==== DATA PROVIDED ====

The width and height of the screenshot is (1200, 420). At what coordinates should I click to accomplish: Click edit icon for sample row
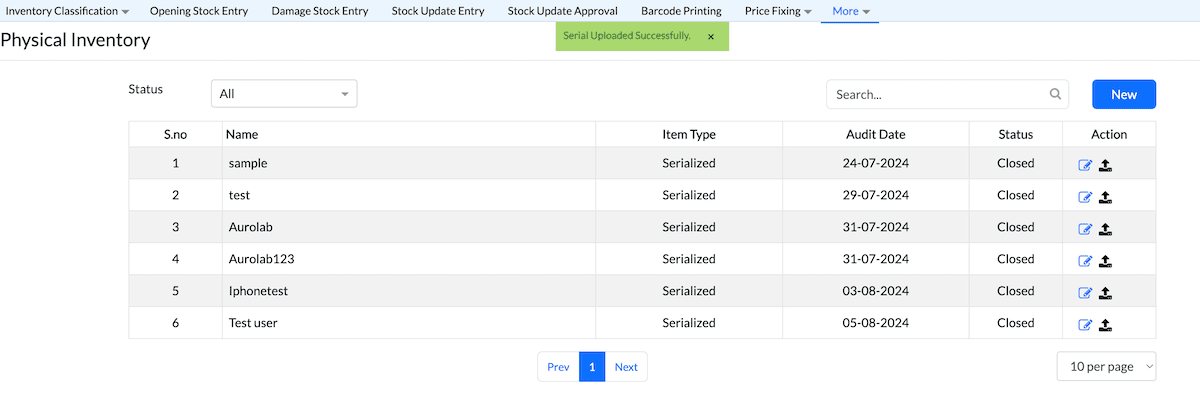coord(1085,166)
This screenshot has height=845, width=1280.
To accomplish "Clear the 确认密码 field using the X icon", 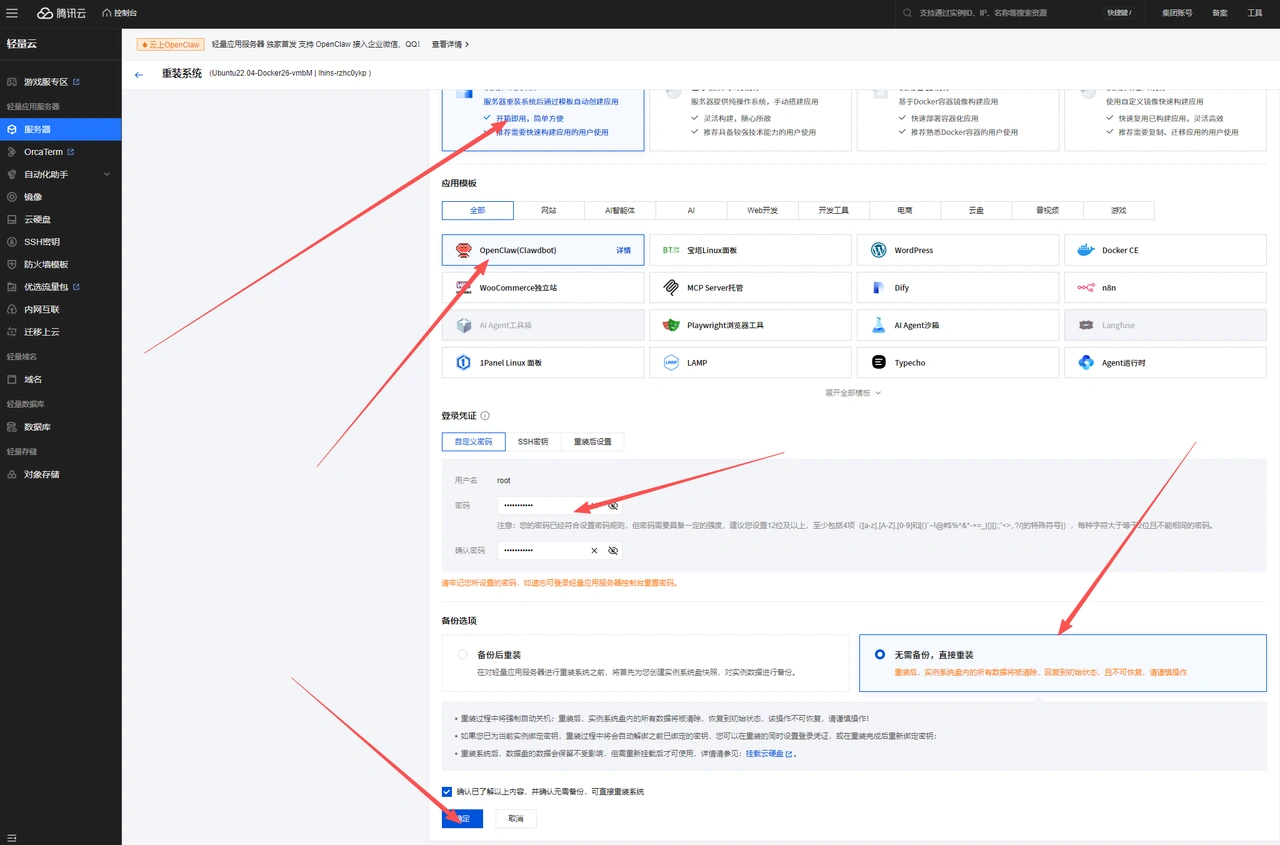I will 594,551.
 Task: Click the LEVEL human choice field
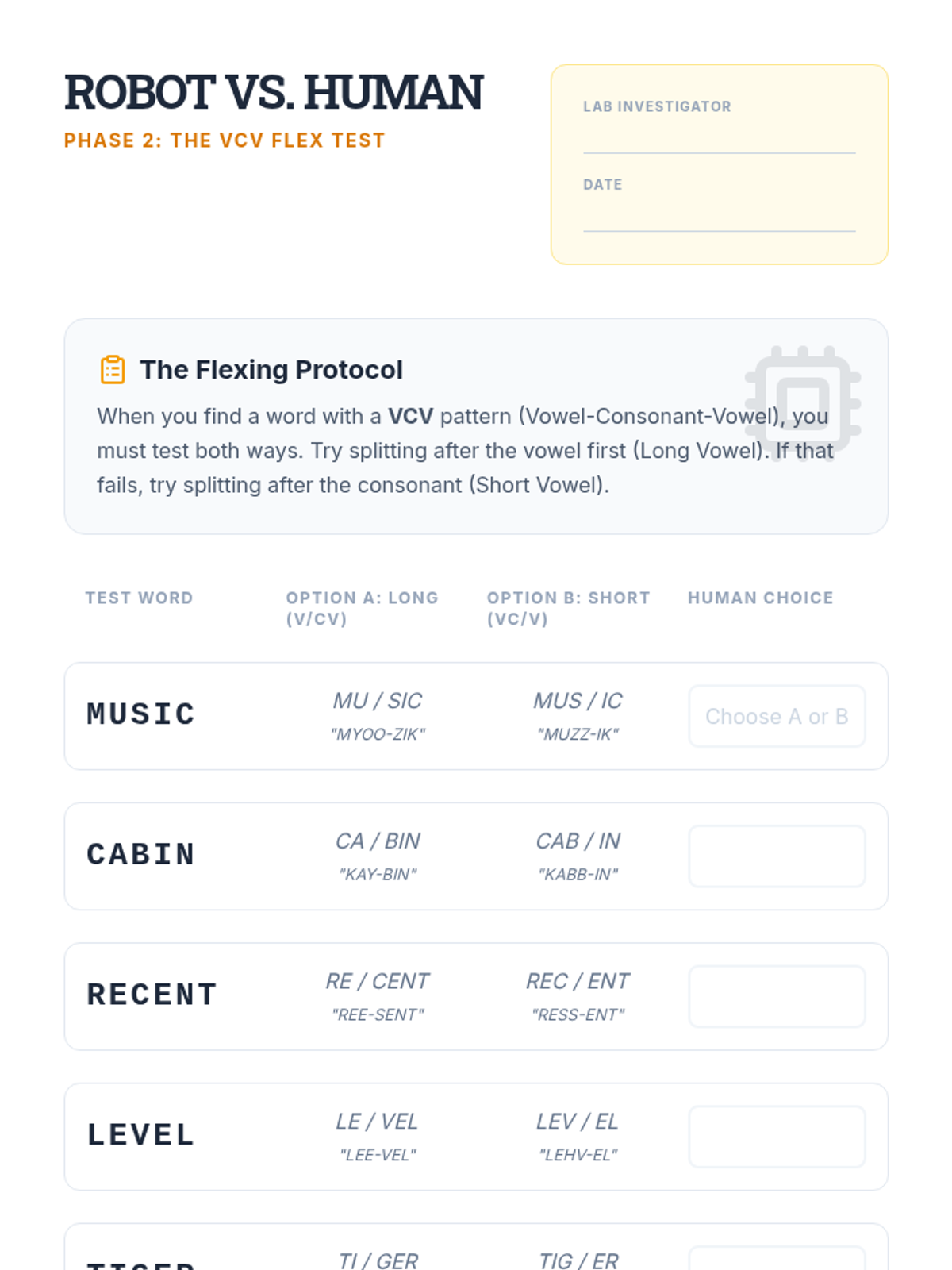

====

▶ **EXERCISE BRIEF**
Print, with pictures removed, exactly the lines of the records above from the top through the line containing "This screenshot has height=845, width=1280.".

▶ **TASK OUTPUT**
The width and height of the screenshot is (1200, 420). At what coordinates should I click to accomplish: Click edit icon for sample row
coord(1085,166)
This screenshot has height=845, width=1280.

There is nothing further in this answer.